Wednesday, February 15, 2017

A Nice Return.

I finally stepped into a raid this expansion.  And yes, it's been a little while.


    On my rogue I had a chance to step into the Emerald Nightmare on Heroic.  She has stepped over the guild "Screaming for Vengeance" on Zangarmarsh/Hellscream realm.  I am keeping the Horde side Fear Itself guild intact, but as no one has really logged onto it recently and there are no resources in the bank I'm holding it for the name only.  I might do something with it in the future, but have debated deleting it completely.

    I had the opportunity with this guild, as I had the week off of school after passing my Security+, to go in and fight a few bosses.  We downed the Nythendra fight, then the Dragon's of Nightmare, and ended on Ursoc, but not without getting him down to 10%.  We were running the dungeon on Heroic, and while I haven't talked a lot to this guild yet, they do seem to be starting their raid team so I am happy with what was done.  So far they seem a group of nice folks, and I look forward to hopping into things with them here and there.

    My own performance was somewhat lacking.... I could see some of the rust on me as I died more than once to stupid mistakes.  My DPS was good, I actually placed closer to the top of the charts than to the bottom. As it is said though, dead DPS do no DPS, and I went down more than I should have.

    What else would one expect though after not raiding for a while, and not DPSing for an even longer period of time.

     Otherwise, life is good but slow.  I am still logging in sporadically and enjoying the game at my own pace.  I am learning and working at my new job with inContact and loving it here. I am a IT Asset Tech. Which means I am in charge of ordering and maintaining equipment and I do some good helpdesk/IT crossover.  Kids are healthy and energetic and my wife as always is wonderful.  Oh, and I have officially graduated from DATC.  Next it's on to work towards my Bachelor's degree.

     There is also Fear Itself.  I am happy that when I log in there are still some familiar faces online.  Some don't see often either.  I knew there were all sorts of possibilities when I stepped down.  I knew there might be a mass exodus from the guild, or that things might fall apart.  I hoped they wouldn't, and so far things look like they are mostly together, but time will tell if things will still be there when I am ready to full time raid again.

     Of course, I'm pretty sure I don't want to go back to being a raid leader at this point.  I am done with that part of my Wow experience.  I leave it open to anyone in Fear Itself who wants to raid lead and rebuild things in that area, but it won't be me.  I just don't have a time and energy for the stress anymore.  Even were I to finish school tomorrow I don't think I would go back to it.  I will raid, I will participate as much as I am able, but I am done being the raid leader.
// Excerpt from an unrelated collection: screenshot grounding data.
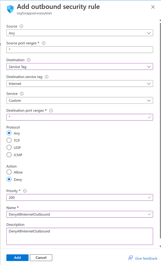Select the UDP protocol radio button
The width and height of the screenshot is (161, 265).
click(x=9, y=148)
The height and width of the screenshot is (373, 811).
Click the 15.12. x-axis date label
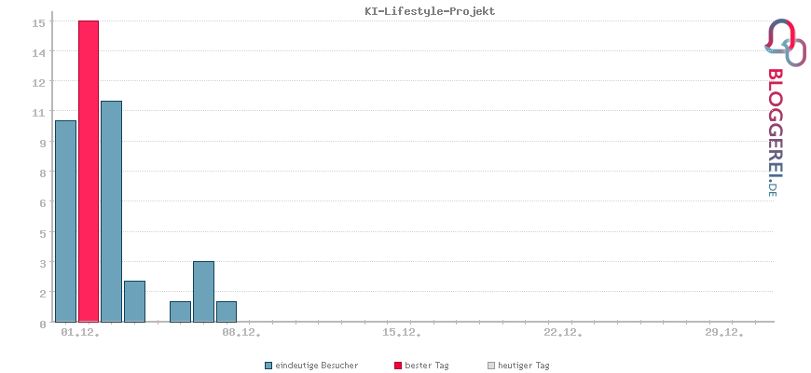click(402, 332)
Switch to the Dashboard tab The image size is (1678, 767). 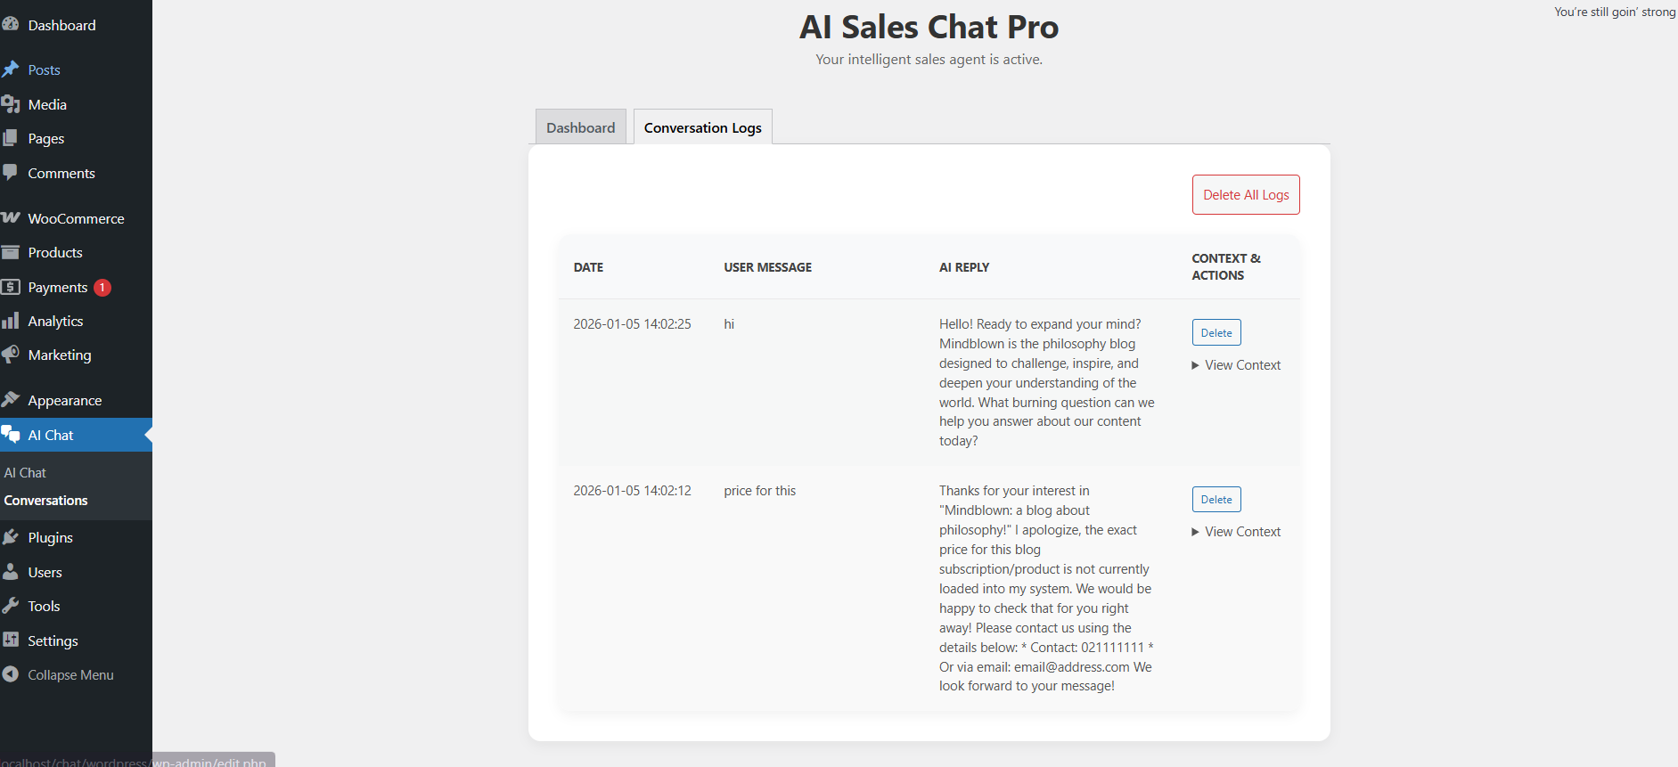(580, 126)
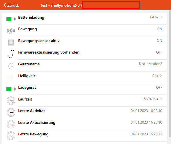Toggle the Ladegerät OFF value

[x=159, y=88]
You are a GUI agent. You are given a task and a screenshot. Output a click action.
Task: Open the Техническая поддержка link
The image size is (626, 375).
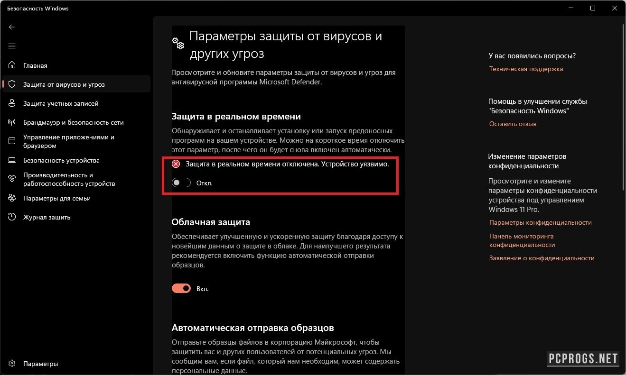(526, 69)
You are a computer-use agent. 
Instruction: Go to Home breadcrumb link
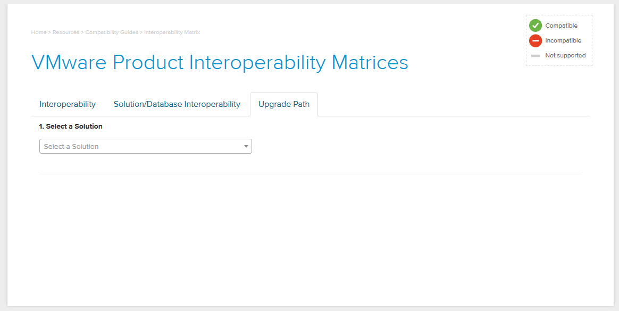39,32
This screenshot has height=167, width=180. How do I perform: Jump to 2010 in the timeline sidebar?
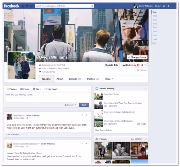(x=155, y=24)
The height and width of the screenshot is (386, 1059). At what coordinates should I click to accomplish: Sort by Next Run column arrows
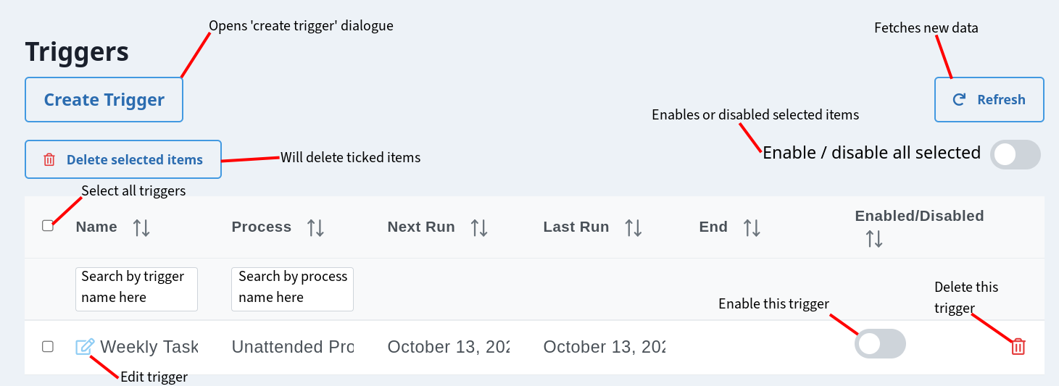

     I still love this game, I still love my guild and my guildies.  It's just time for me to do something else.  The major part of my heart is still in Fear Itself and I plan on always having a presence there.  Objectively though, I don't have the time and effort in me to push raiding or guild events at the moment.  If others do, let me or Gwyndolynn know.  We will give you the resources and support to build your own raid team etc...  More than happy to.